What to work on: Apart from the pictures, every part of the records below gets retyped exactly.

Excerpted data:
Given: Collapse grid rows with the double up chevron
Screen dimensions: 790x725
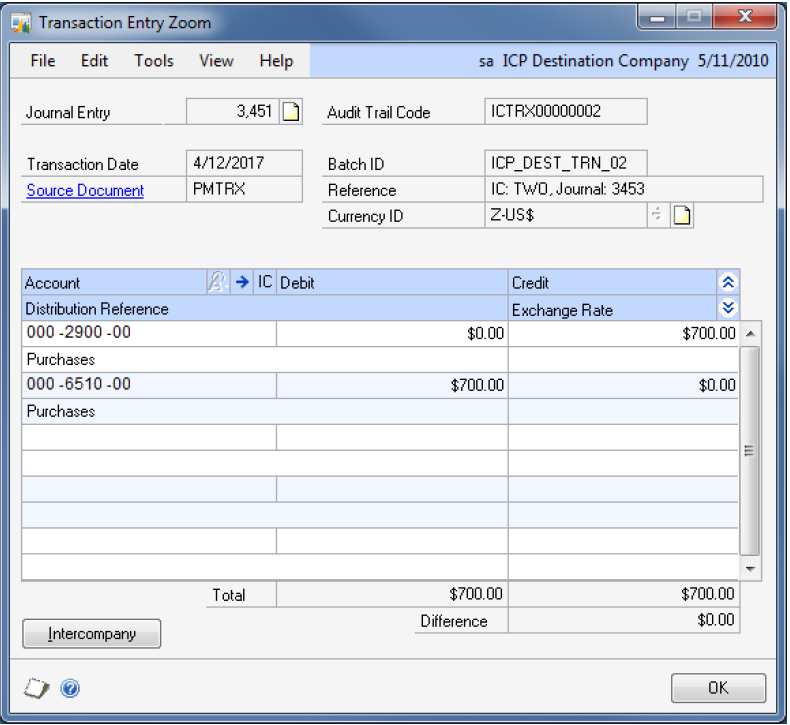Looking at the screenshot, I should click(728, 283).
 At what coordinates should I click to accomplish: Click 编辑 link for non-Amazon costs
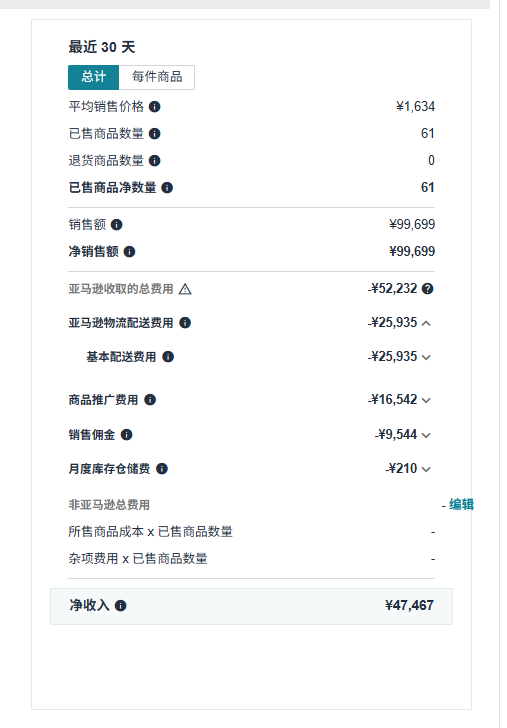pyautogui.click(x=462, y=505)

Response:
Given: Collapse grid rows with the double up chevron
Screen dimensions: 790x725
Looking at the screenshot, I should click(728, 283).
 At what coordinates should I click to accomplish: Click 编辑 link for non-Amazon costs
pyautogui.click(x=462, y=505)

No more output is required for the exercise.